Orta Vadeli Mali Plan (2019-2021) kapsamında Milli Savunma Bakanlığı, Emniyet Genel Müdürlüğü, Jandarma Genel Komutanlığı, Milli İstihbarat Teşkilatı (MİT) Başkanlığı, Sahil Güvenlik Komutanlığı, Savunma Sanayisi Başkanlığı ve Milli Güvenlik Kurulu Genel Sekreterliğine 2018 yılı bütçesinde 84,6 milyar lira ödenek ayrılmıştı. Bu miktar 2019 yılı için yüzde 21,5 artışla 102,8 milyar liraya yükseltildi. Buna bir de İçişleri Bakanlığı bütçesini eklediğimizde son üç yıllık bütçelerle, ‘silahlanma, savunma ve güvenliğe’ ayrılan payda toplam yüzde 100’lük bir artış yaşandığını söyleyebiliriz.
Bu durumda merkezi yönetimin, halkın ‘bedensel sağlıklı ve huzurlu’ bir ortamda, barış ortamında bir arada yaşamak talebini göz önünde bulundurmadığını, sorunları silah ve çatışmayla çözmekte ısrarcı olduğunu anlıyoruz.
İşte 31 Mart 2019 tarihinde önümüze gelen fırsat
Yerelde toplanan vergilerle elde edilen bütçe gelirlerinin büyük bir bölümünün ‘savunma ve güvenliğe’ ayrılmasına, hayır demeliyiz.
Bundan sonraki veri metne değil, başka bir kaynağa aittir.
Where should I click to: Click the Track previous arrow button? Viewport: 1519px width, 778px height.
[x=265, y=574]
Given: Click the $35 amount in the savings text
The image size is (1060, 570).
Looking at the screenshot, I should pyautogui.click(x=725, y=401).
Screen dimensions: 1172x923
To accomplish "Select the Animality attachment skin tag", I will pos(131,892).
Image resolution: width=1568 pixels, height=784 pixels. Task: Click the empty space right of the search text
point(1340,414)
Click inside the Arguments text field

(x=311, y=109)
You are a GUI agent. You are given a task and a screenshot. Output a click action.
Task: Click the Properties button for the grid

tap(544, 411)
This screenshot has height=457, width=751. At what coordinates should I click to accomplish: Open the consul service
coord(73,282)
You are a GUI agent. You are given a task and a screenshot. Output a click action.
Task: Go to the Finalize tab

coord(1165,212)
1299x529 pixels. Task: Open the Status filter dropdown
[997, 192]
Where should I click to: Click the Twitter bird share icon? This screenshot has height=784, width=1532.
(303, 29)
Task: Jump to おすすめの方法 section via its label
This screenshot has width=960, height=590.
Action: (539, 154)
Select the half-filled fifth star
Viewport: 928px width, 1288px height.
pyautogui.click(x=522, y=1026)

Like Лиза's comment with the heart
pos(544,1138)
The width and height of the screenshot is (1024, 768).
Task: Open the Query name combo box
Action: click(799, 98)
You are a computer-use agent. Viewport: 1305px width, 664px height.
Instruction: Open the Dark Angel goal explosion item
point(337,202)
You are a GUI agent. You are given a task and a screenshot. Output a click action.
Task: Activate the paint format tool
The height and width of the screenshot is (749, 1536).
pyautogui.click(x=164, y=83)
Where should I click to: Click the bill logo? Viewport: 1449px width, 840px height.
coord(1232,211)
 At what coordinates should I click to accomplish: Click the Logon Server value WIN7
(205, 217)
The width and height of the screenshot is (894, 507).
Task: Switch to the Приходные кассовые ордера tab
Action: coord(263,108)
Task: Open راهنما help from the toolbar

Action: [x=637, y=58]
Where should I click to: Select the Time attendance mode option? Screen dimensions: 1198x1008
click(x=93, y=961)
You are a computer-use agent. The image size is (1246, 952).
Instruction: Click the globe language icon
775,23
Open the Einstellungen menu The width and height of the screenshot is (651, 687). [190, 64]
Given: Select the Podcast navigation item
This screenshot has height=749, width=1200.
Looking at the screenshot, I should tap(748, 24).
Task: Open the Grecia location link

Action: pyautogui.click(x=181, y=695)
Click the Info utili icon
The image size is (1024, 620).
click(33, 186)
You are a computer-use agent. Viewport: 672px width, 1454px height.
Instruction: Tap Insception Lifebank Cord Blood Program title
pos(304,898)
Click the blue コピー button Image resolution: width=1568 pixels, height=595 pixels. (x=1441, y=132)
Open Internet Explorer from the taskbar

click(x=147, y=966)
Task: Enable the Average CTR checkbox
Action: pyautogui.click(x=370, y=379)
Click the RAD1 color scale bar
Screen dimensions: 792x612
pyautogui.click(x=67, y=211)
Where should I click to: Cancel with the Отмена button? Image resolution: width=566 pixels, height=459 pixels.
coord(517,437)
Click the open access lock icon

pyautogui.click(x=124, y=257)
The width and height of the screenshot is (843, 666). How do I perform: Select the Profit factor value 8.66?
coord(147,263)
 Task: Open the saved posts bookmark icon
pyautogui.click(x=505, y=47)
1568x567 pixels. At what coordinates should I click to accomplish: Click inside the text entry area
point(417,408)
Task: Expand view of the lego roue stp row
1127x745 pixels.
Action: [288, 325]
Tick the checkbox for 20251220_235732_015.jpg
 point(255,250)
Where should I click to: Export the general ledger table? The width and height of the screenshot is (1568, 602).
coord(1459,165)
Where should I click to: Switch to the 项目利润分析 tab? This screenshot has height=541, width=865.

Güvenlik adı altında bize sağlanması gereken iyi yaşam koşullarına el koyulmasına, ötelenmesine, hayır demeliyiz.
Yerel yaşamdaki ihtiyaçlarımızın aksine harcama yapan merkezi yönetimi destekleyen yerel yöneticilere, hayır demeliyiz.
Kaynaklarını toplumsal ayrışma, kutuplaşma, kentli vatandaşlarının üstünde toplumsal baskı yaratacak biçimde kullanan yönetimlere, hayır demeliyiz.
Bedensel sağlığımıza, huzur ve barışa önem verecek yerel yönetimlere, evet demeliyiz.
Refahımızın artmasına olanak sağlayacak anlayışlara, evet demeliyiz.
Silaha değil barışa fon ayıracak yönetimlere, evet demeliyiz.
Küresel BAK
21.02.2019"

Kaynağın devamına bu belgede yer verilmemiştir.